The 2020 Democratic field is a diverse mix of women, men, minorities and contenders with varying levels of political experience

It will be 10 months before U.S. voters begin the process of choosing a Democratic Party presidential nominee in the caucuses and primaries that start in February 2020. But already 15 or more Democrats are aggressively campaigning to be the one to take on President Donald Trump. VOA

It will be 10 months before U.S. voters begin the process of choosing a Democratic Party presidential nominee through the caucuses and primary elections that get underway in February of next year.
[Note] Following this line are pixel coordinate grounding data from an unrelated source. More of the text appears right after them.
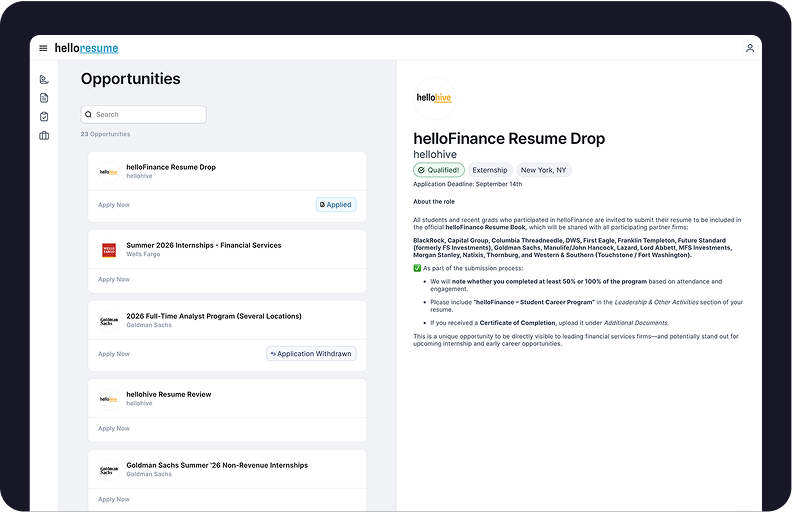Open the briefcase opportunities sidebar icon

tap(44, 136)
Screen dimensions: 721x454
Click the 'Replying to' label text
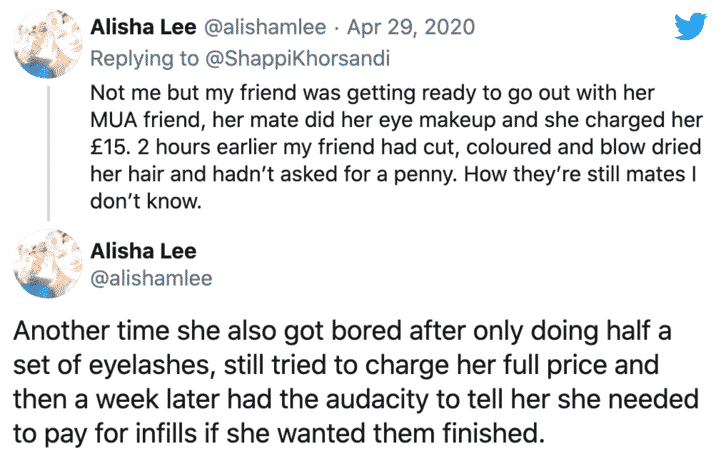(x=144, y=59)
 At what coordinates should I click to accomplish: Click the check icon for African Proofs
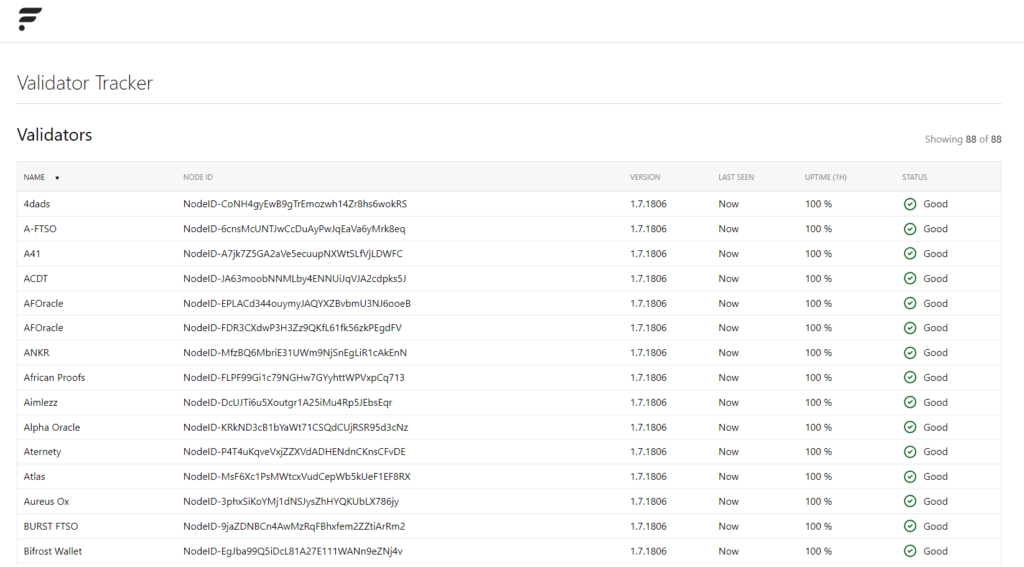(x=910, y=378)
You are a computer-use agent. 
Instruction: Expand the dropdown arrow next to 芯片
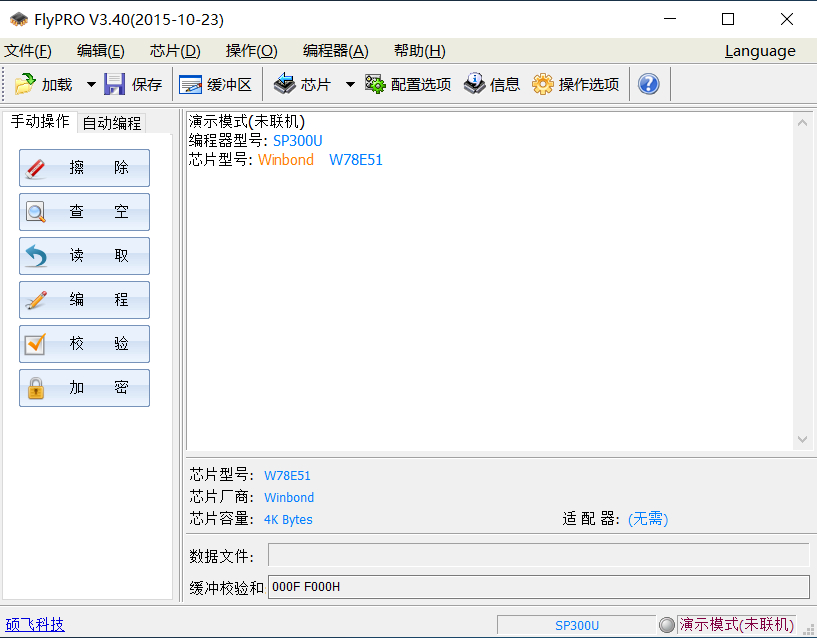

But already 15 or more Democrats are busy campaigning to be the one to take on President Donald Trump next year.

The 2020 Democratic field is a diverse mix of women, men, minorities and contenders with varying levels of political experience.

In Washington this week, several Democratic presidential contenders auditioned for support before union and liberal activist groups at the “We the People” forum.

Democratic presidential candidate Sen. Elizabeth Warren, D-Mass., speaks during the We the People Membership Summit, featuring the 2020 Democratic presidential candidates, at the Warner Theater, in Washington, April 1, 2019. VOA

“The Trump administration is a walking, talking, living, breathing threat to national security, and we just have to call it out,” said Massachusetts Senator Elizabeth Warren to cheers from the audience.

Warren is one of several women candidates in the field who do not hesitate to criticize President Donald Trump, a group that includes Minnesota Senator Amy Klobuchar.
Democratic presidential candidate Sen. Amy Klobuchar, D-Minn., speaks at the Heartland Forum on the campus of Buena Vista University in Storm Lake, Iowa, March 30, 2019. VOA

“He somehow thinks that organized hate is more powerful than unorganized love. Well, maybe he’s right. But how do we respond to that? We organize, right! We organize and we win,” vowed Klobuchar.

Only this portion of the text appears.